In [1]:
import numpy as np
import pandas as pd

from datetime import datetime

pd.options.display.max_columns = None

resale_1990_csv = './datasets/resale-flat-prices-based-on-approval-date-1990-1999.csv'
resale_2000_csv = './datasets/resale-flat-prices-based-on-approval-date-2000-feb-2012.csv'
resale_2012_csv = './datasets/resale-flat-prices-based-on-registration-date-from-mar-2012-to-dec-2014.csv'
resale_2015_csv = './datasets/resale-flat-prices-based-on-registration-date-from-jan-2015-onwards.csv'

data_1990 = pd.read_csv(resale_1990_csv)
data_2000 = pd.read_csv(resale_2000_csv)
data_2012 = pd.read_csv(resale_2012_csv)
data_2015 = pd.read_csv(resale_2015_csv)


# Data on Longitude and Latitude of HDB Flats
streets_lon_lat = pd.read_csv('./datasets/street_lon_lat.csv', index_col=0)
streets_lon_lat.reset_index(inplace=True)
streets_lon_lat.rename(columns={'index' : 'combined'}, inplace=True)

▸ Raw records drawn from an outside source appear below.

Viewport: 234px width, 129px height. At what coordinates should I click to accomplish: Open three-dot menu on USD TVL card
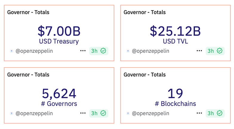click(x=199, y=51)
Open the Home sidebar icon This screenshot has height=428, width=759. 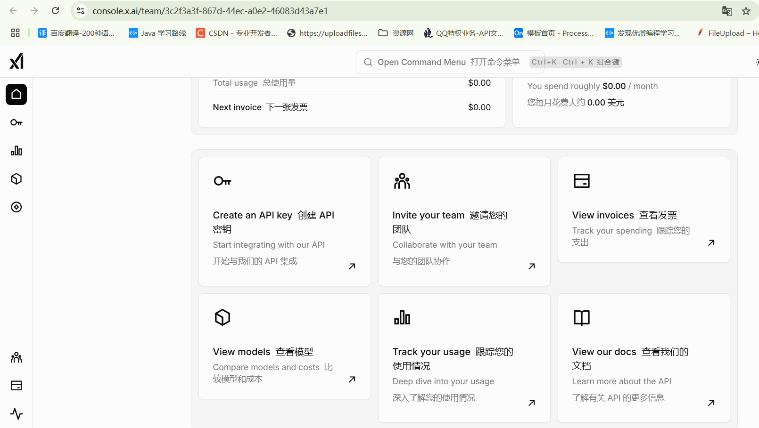pos(17,94)
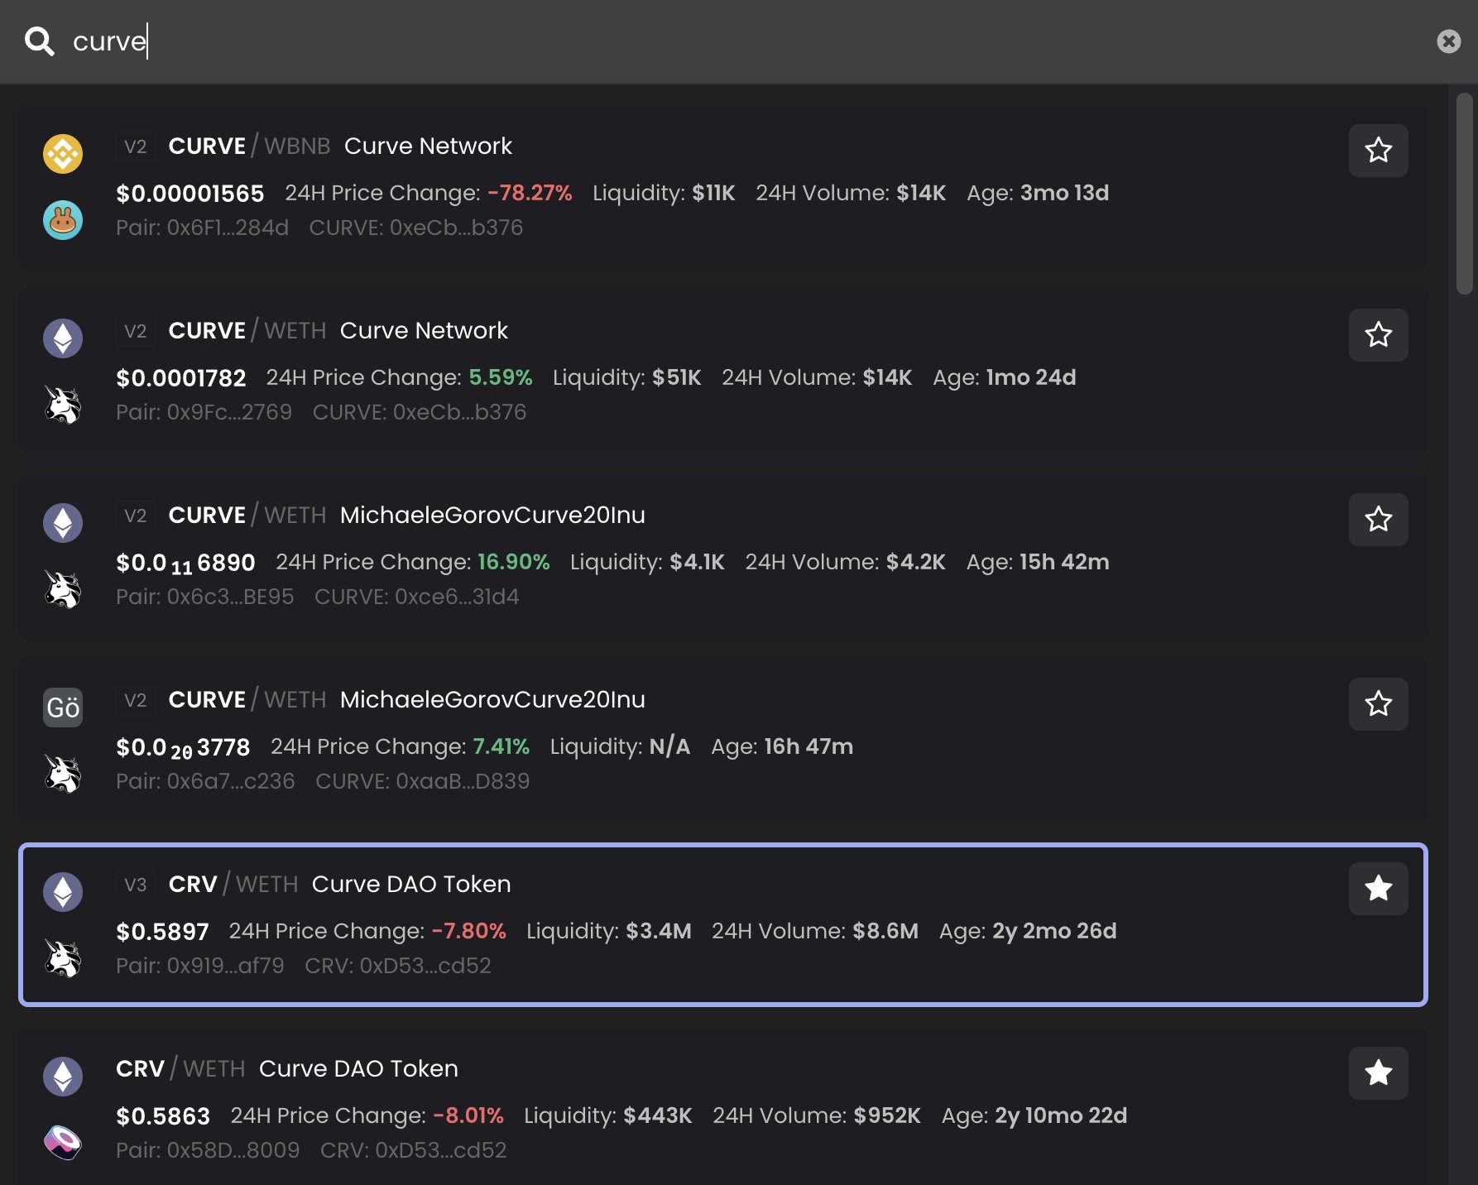Click the PancakeSwap bunny icon

[63, 220]
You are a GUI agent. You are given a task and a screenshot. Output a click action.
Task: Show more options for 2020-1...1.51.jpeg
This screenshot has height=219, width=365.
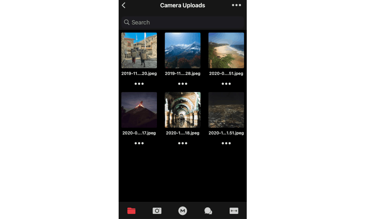tap(226, 143)
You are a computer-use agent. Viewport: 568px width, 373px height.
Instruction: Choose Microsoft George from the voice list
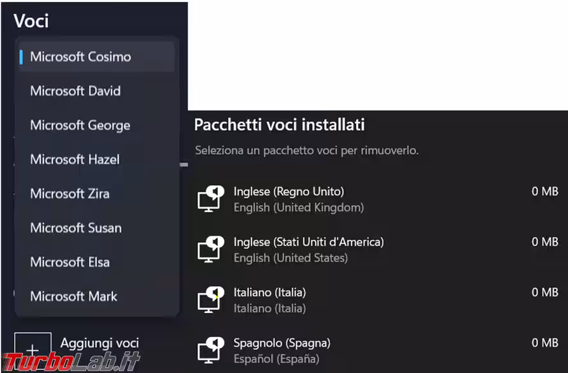(x=80, y=125)
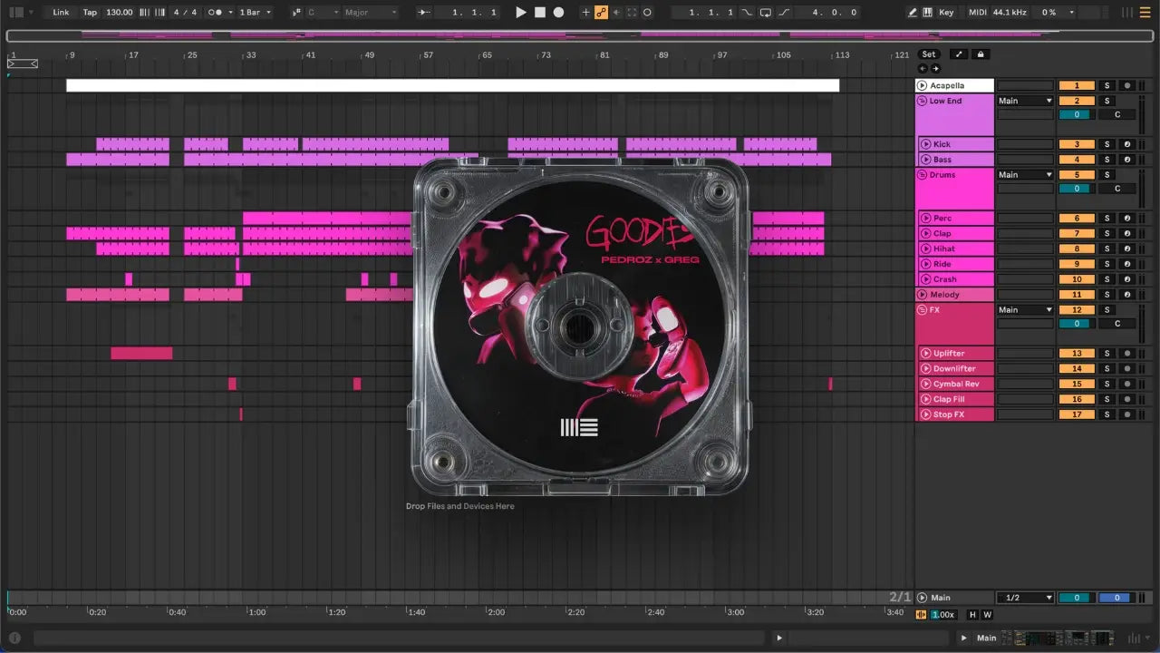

# Distance from HDB to Stations, taking into consideration station operational year
distance_to_station_month = pd.read_csv('./datasets/flat_station_distance_by_street_month.csv', index_col=0)

# Distance from HDB to Primary/Secondary Schools
flat_primary_distance = pd.read_csv('./datasets/flat_primary_distance.csv', index_col=0)
flat_secondary_distance = pd.read_csv('./datasets/flat_secondary_distance.csv', index_col=0)
flat_primary_distance.reset_index(inplace=True)
flat_secondary_distance.reset_index(inplace=True)
flat_primary_distance.rename(columns={'index' : 'combined'}, inplace=True)
flat_secondary_distance.rename(columns={'index' : 'combined'}, inplace=True)

# HDB Resale Price Index
hdb_rpi = pd.read_csv('./datasets/HDB RPI.csv')

In [2]:
set(data_1990.columns) == set(data_2000.columns) == set(data_2012.columns)

True

In [3]:
[col for col in data_2015.columns if col not in data_2012.columns]

['remaining_lease']

data_1990, data_2000 and data_2012 has the exact same features, but not data_2015. data_2015 has an additional feature - 'remaining_lease'. Since HDB flats have a lease term of 99 years, the same can be calculated for the other datasets by taking [99 - (year sold - year lease commenced)].

## Steps to take:
- Create 'remaining_lease' feature for data_1990, data_2000 and data_2012

In [2]:
lease_col_loc = list(data_2015.columns).index('remaining_lease')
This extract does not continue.